Dengue Boy
- English-language first edition cover
- Author: Michel Nieva
- Original title: La infancia del mundo
- Translator: Rahul Bery
- Language: Spanish
- Publisher: Anagrama
- Publication date: February 8, 2023
- Publication place: Barcelona
- Published in English: February 4, 2025
- Media type: Print (paperback)
- Pages: 159
- ISBN: 9788433901781

= Dengue Boy =

Novel by Michel Nieva

Dengue Boy (La infancia del mundo) is a 2023 post-apocalyptic novel by Argentine writer Michel Nieva.

==Plot==
The novel is set in Argentina of 2272. Most of the country is flooded by the rising ocean due to climate change and turned into an archipelago known as "Pampas Caribbean". Dengue Boy is a giant humanoid mosquito born to a human mother. Humiliated in a summer camp, he suddenly becomes Dengue Girl and unleashes a revenge.

== Publication history ==
The novel is an expanded author's short story "El niño dengue" ["The Dengue Boy"], which received the 2022 O. Henry Award. It was published in Granta magazine, translated by Natasha Wimmer.

The novel was translated into English as Dengue Boy in 2025 by Rahul Bery. In an article for LitHub, Bery described the novel as "a watershed in my journey as a translator."

== Themes ==
Jake Casella Brookins of Locus Magazine wrote that the novel demonstrates "how cosmic horror applies to climate fiction, how these ideas of ancient evil and human derangement are newly relevant in addressing both natural and social crises."

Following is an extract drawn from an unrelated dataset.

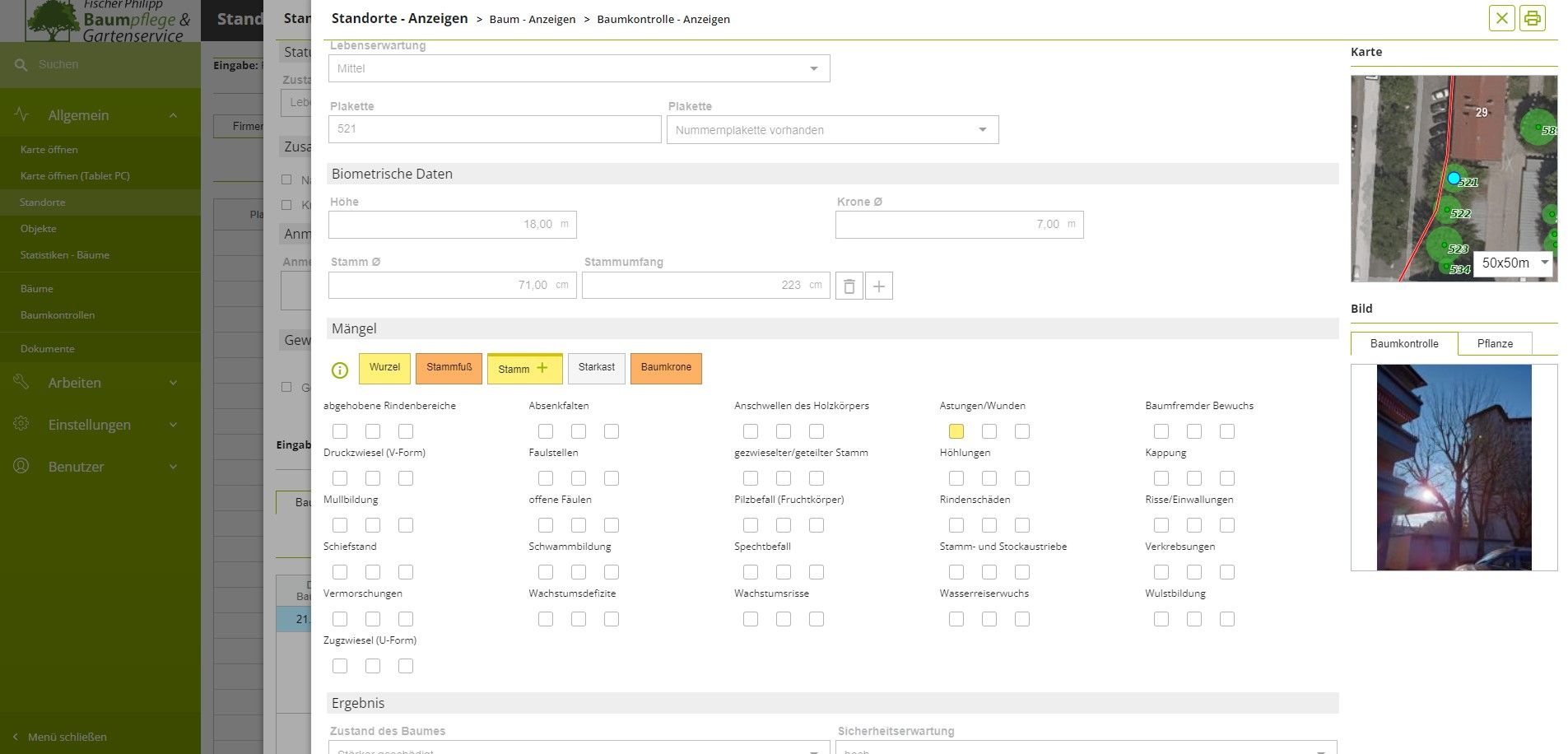Click the Einstellungen gear icon
The height and width of the screenshot is (754, 1568).
tap(21, 424)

Max Pearl of The Guardian wrote that the novel was "anti-capitalist satire," saying that the core drama of the novel was "capitalism's discontents coming home to roost."

== Reception ==
Publishers Weekly praised the novel as "ingenious and outré," saying that, "delightfully gonzo and hilariously surreal, this novel turns nightmarish visions into vital art. It’s a sui generis showstopper." Doug Johnstone of The Big Issue reviewed the novel as "bizarre but utterly compelling," saying it was "a propulsive novel with a relentless pace, throwing literary allusions and gory madness at the reader." Matt Reynolds of Wired reviewed the novel as "brilliantly strange," saying that it "skips across economics, sexuality, biology, and temporality without ever really drawing breath." Kirkus Reviews described the novel as "hallucinogenic cocktail" and as a "hyperkinetic, audacious grotesquerie." David Hebblethwaite of Strange Horizons wrote that "I've read novels that destroy themselves before, but rarely have they done so with the gleeful abandon of Dengue Boy. This book demands the reader trusts that author Michel Nieva knows where he’s going. He absolutely does know, but you should strap yourself in for the journey," noting the novel's "striking imaginative set pieces" and that it "feels larger than reality throughout."

The book was a finalist for the 2026 Locus Award for Best Translated Novel.